| 要旨トップ | 目次 | | 日本生態学会第61回全国大会 (2014年3月、広島) 講演要旨 ESJ61 Abstract |
一般講演(ポスター発表) PA2-046 (Poster presentation)
水生動物各種の移住と消失によって起こる群集の遷移パターンを明らかにすることは,生息場所の創出による種多様性保全の基礎情報として重要である.本研究では,水生昆虫群集の初期遷移パターンとそれに及ぼす周辺環境の影響を明らかにするために,大阪府内の都市域(2013年)と里山(2012年)にそれぞれ12個の人工池(220 L,深さ20cmのプラスチック容器)を5月と7月(M池とJ池)に6個ずつ設置し,11月まで水生昆虫とその食物資源について調査した.また,池間の種数,バイオマスの違いはANOVA,種構成の違いとその決定に関与した種はそれぞれPERMANOVAとSIMPERにより解析した.
調査の結果,里山と都市域の人工池(M池)では,それぞれ30種のべ36,451個体,26種のべ64,248個体の水生昆虫がみられた.種数はM,J池の設置後,里山ではすぐに増加して同水準で推移し,都市域ではゆるやかに増加して秋には同水準で推移したが,それぞれ池間の種構成には違いがみられた.この違いに影響したのは,里山ではJ池のみでみられたチビゲンゴロウ幼虫やM池のみでみられたショウジョウトンボ,都市域では秋にM池で多くみられたショウジョウトンボやJ池で多くみられたタイリクアカネなどであり,種ごとに出現する遷移ステージが異なることが示された.

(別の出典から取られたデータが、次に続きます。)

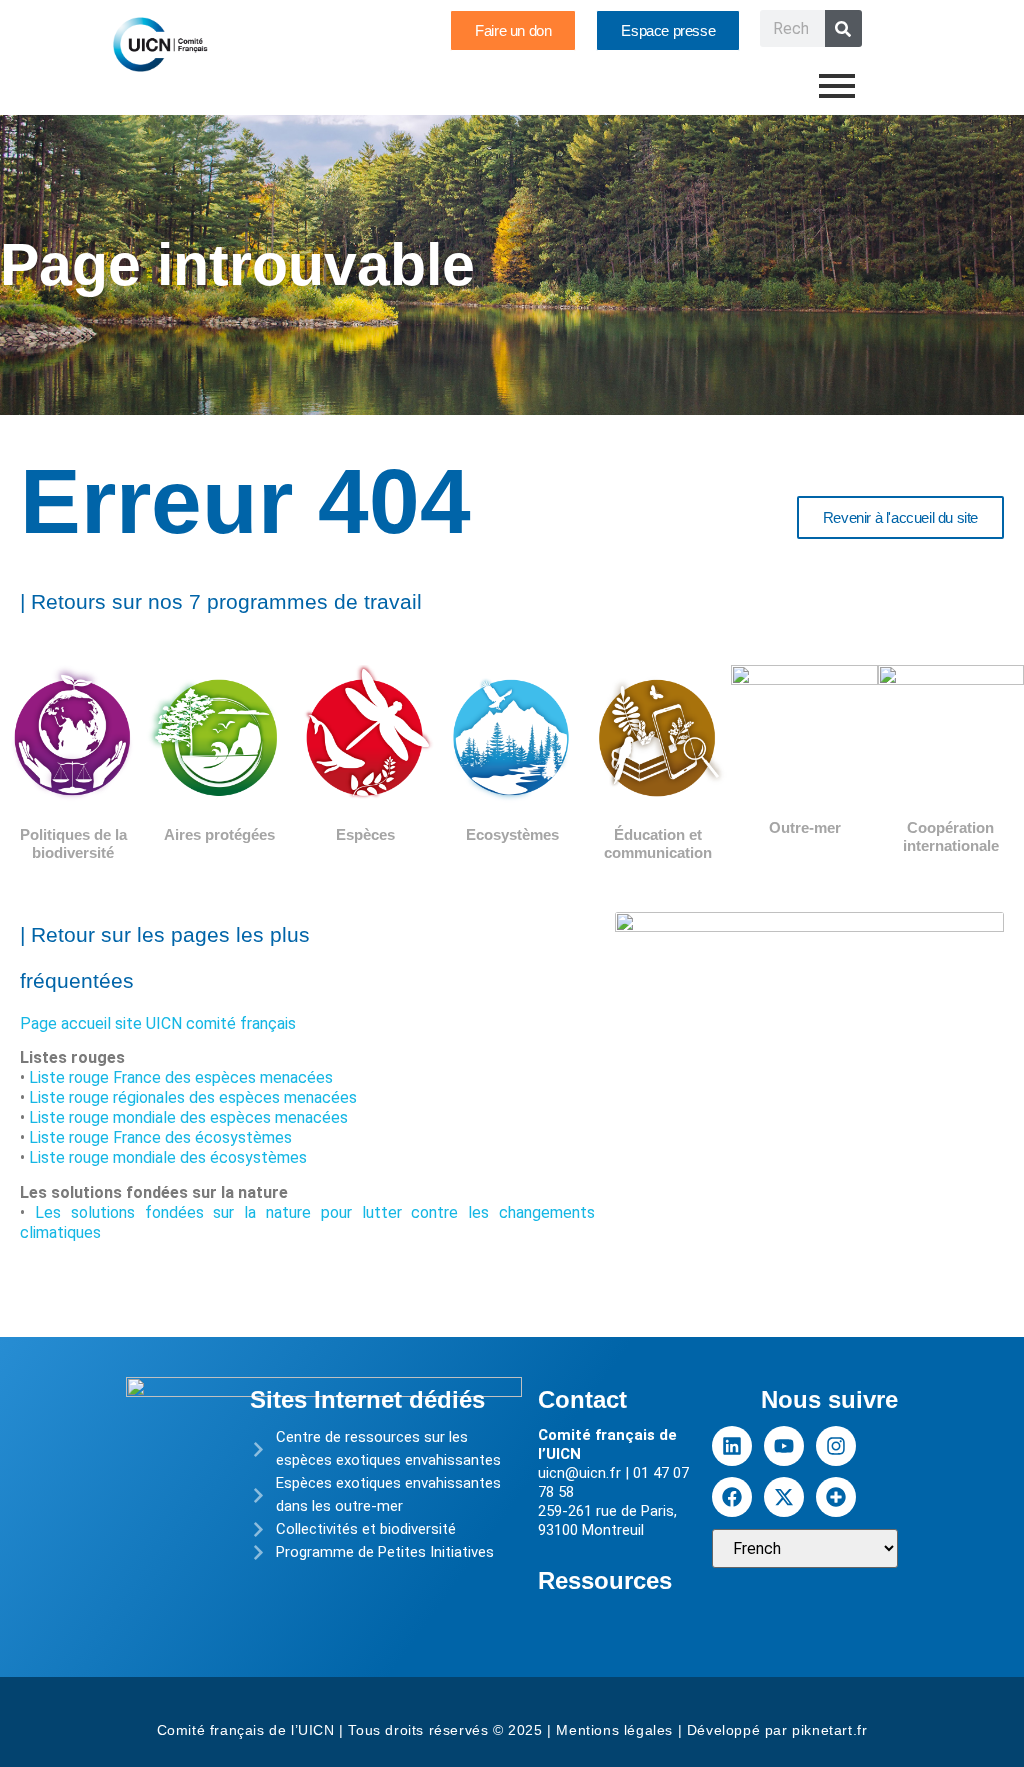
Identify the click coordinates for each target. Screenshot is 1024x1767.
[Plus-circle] (836, 1497)
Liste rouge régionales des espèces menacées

以上のことから,里山と都市域のいずれにおいても,人工池の水生昆虫群集は季節変化の影響を受けながら速やかに遷移することが明らかになった.設置場所間で比較すると,里山の方が移住する種が多く,種数の増加もより速やかに起こり,水生昆虫と付着藻類のバイオマスも常に大きかった.また,都市域の方がより分散能力の高い種が優占し,種構成も異なった.これらは,里山と都市域における周辺環境の水生昆虫の種多様性の違いを反映していると考えられた.